Compact 10 GHz loopback arrayed-waveguide grating for high-fidelity optical arbitrary waveform generation

We demonstrate a high-performance optical arbitrary waveform shaper based on a single 10 GHz arrayed-waveguide grating with 64 loopback waveguides and integrated amplitude and phase modulators on each waveguide. The design is compact and self-aligning and allows for bidirectional operation. The devices complex transfer function is manipulated and measured over the full 640 GHz passband. To demonstrate optical arbitrary waveform shaping, high-fidelity 15-line shaped waveforms are measured with cross-correlation frequency-resolved optical gating.

Demonstration of a fast-reconfigurable silicon CMOS optical lattice filter

We demonstrate a fully-reconfigurable fourth-order optical lattice filter built by cascading identical unit cells consisting of a Mach-Zehnder interferometer (MZI) and a ring resonator. The filter is fabricated using a commercial silicon complementary metal oxide semiconductor (CMOS) process and reconfigured by current injection into p-i-n diodes with a reconfiguration time of less than 10 ns. The experimental results show full control over the single unit cell pole and zero, switching the unit cell transfer function between a notch filter and a bandpass filter, narrowing the notch width down to 400 MHz, and tuning the center wavelength over the full free spectral range (FSR) of 10 GHz. Theoretical and experimental results show tuning dynamics and associated optical losses in the reconfigurable filters. The full-control of each of the four cascaded single unit cells resulted in demonstrations of a number of fourth-order transfer functions. The multimedia experimental data show live tuning and reconfiguration of optical lattice filters.

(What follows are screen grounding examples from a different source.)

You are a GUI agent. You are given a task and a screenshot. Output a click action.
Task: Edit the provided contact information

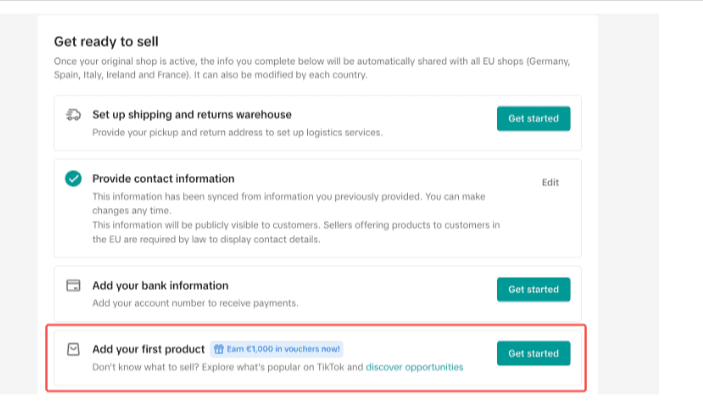550,182
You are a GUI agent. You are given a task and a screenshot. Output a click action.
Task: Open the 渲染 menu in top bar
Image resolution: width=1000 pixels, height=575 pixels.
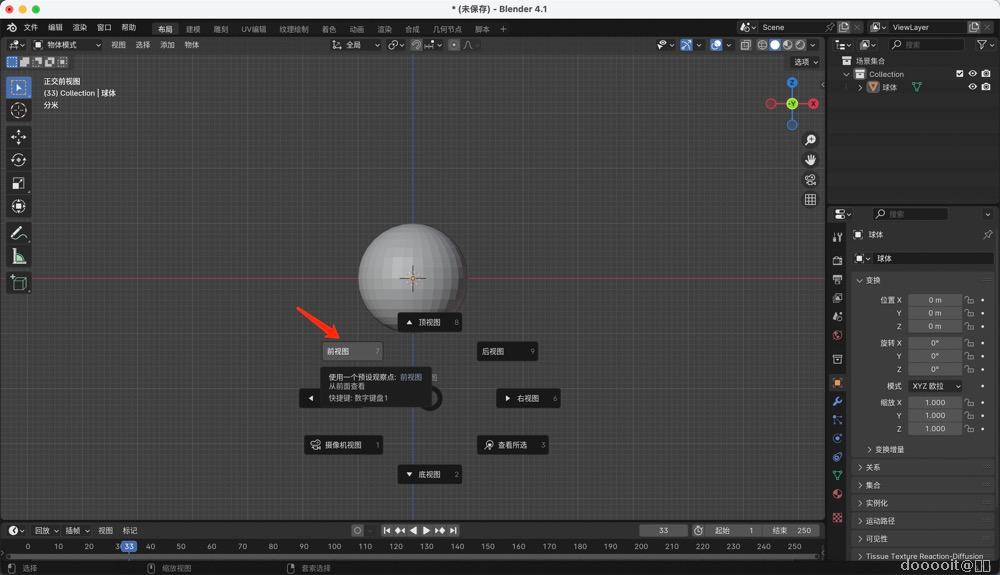click(80, 28)
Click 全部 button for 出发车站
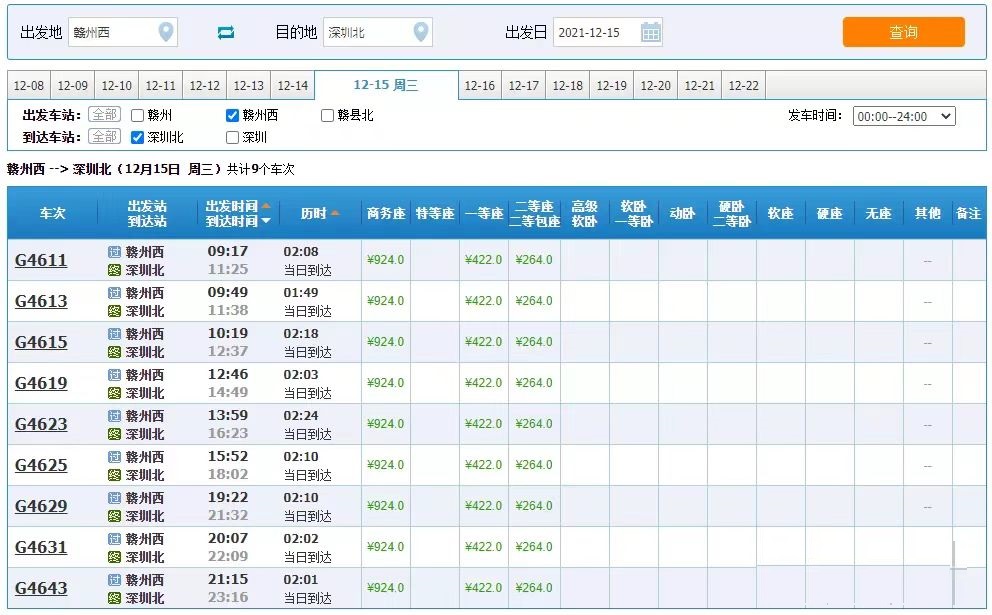Viewport: 992px width, 615px height. point(104,116)
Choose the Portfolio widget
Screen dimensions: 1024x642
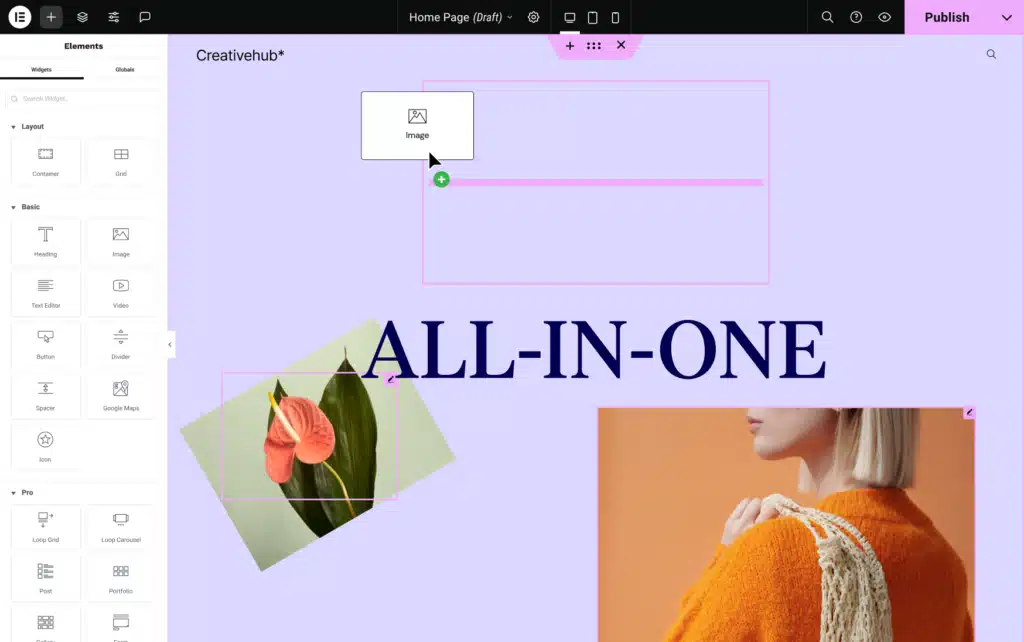coord(120,577)
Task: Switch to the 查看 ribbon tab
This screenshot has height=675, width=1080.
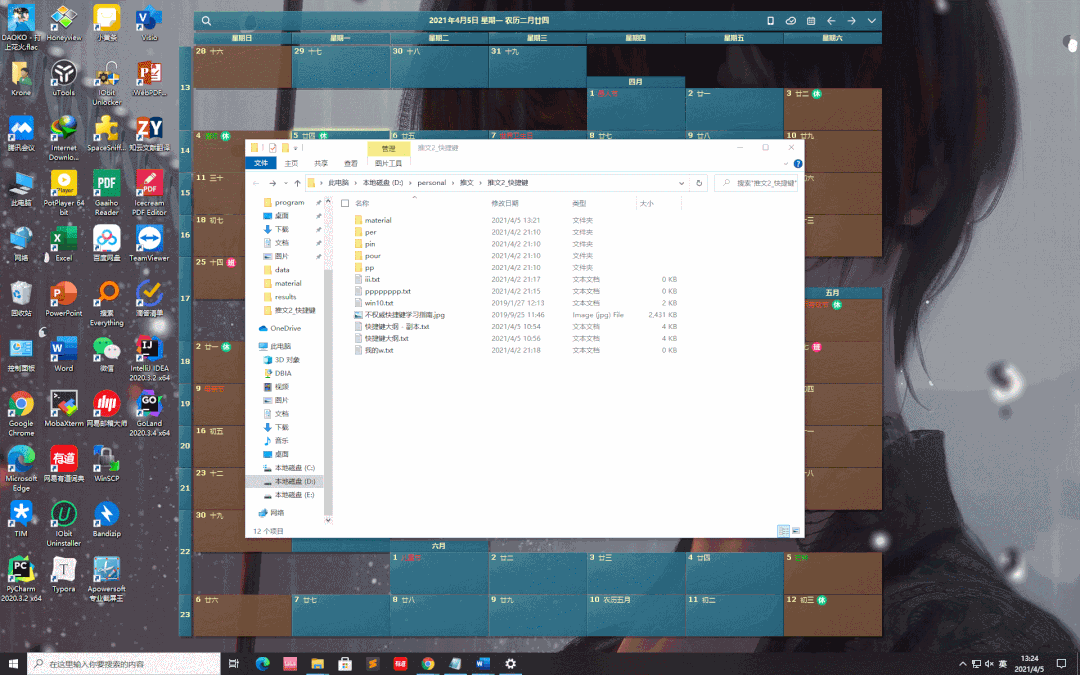Action: (350, 163)
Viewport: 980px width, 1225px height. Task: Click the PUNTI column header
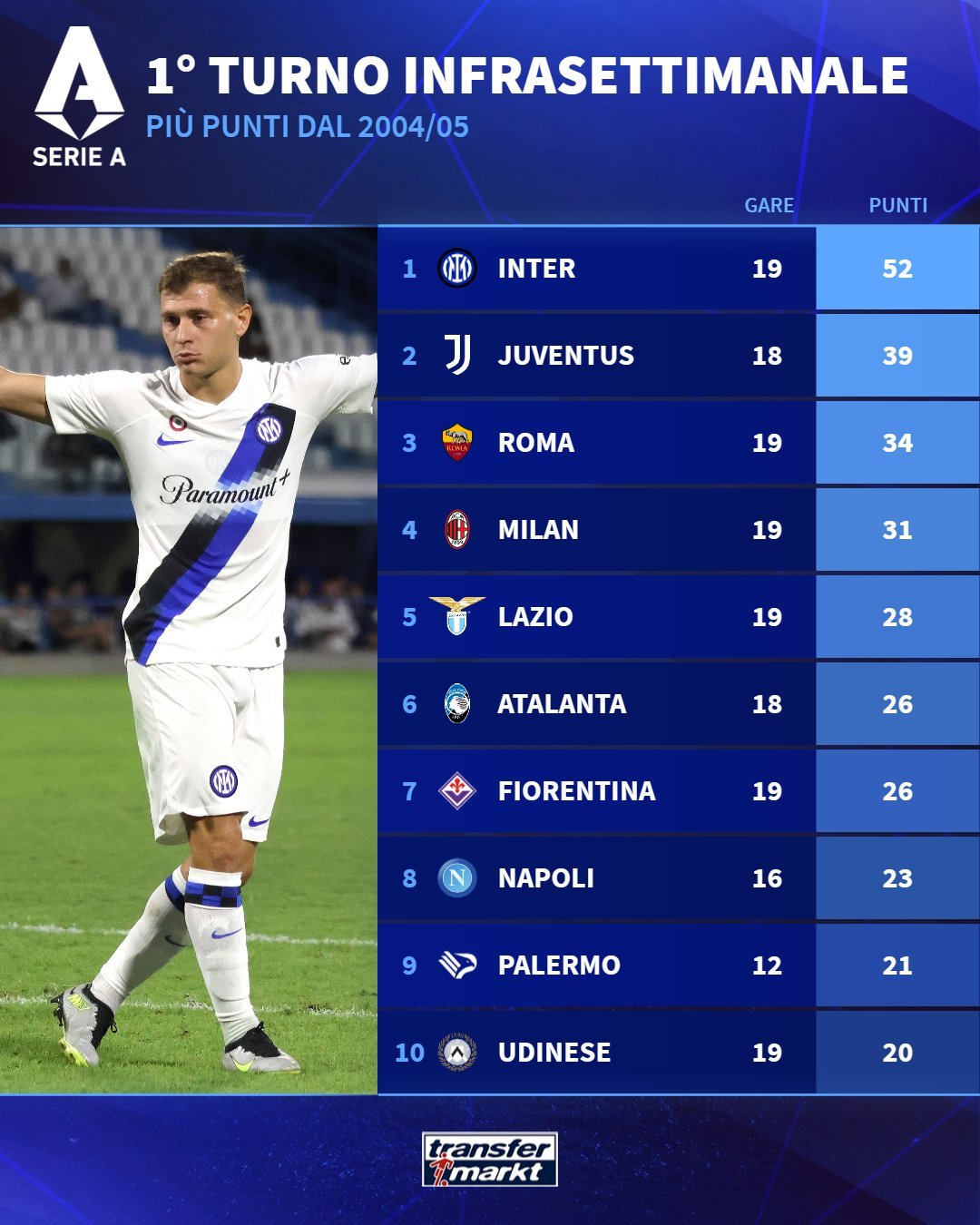pyautogui.click(x=897, y=206)
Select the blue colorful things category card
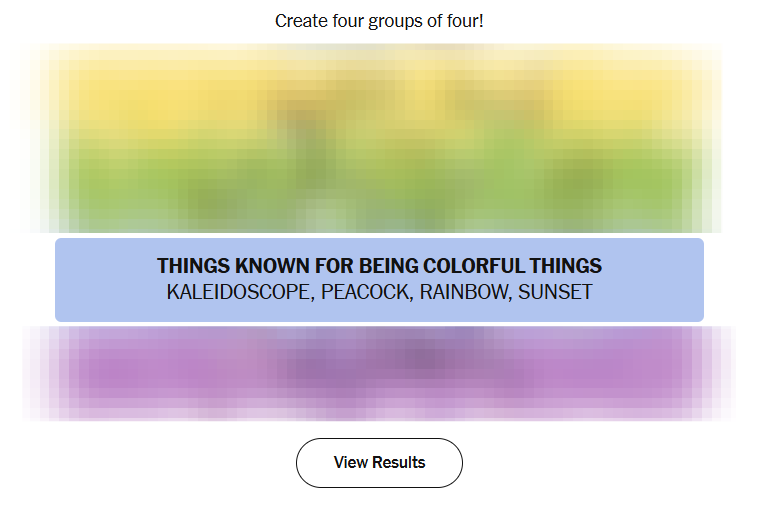 379,280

Advanced optical-label routing system supporting multicast, optical TTL, and multimedia applications

This paper reports on modern features of the optical-label switching (OLS) system in support of multicast, optical time-to-live (TTL), and video-streaming applications. We first propose and demonstrate optical-label switching core router architecture with multicast function. The multicast switching architecture provides reduced complexity and effective multicast contention resolution compared to conventional multicast-capable switching fabric. A proof-of-principle experiment successfully showed packet multicast forwarding with contention resolution. The all-optical TTL monitors the healthiness of the packet, and prevents degraded packets from traveling or looping further in the network. The experiment demonstrated successful packet discards based on optical signal-to-noise ratio degradation. Finally, we present an optical label switching edge router that supports aggregation, quality of service, and class of service, and we further demonstrate a video streaming application between Ethernet clients through the OLS edge routers and a core router. The modern features of OLS routers proposed and demonstrated in this paper indicate the viability of OLS technologies in future photonic Internet in support of modern applications.

Error-free multihop cascaded operation of optical label switching routers with all-optical label swapping

This paper discusses multihop routing, all-optical label swapping operation of optical label switching routers that make real-time decisions based on the label and the forwarding table. The switching fabric conducts data regeneration and label rewriting.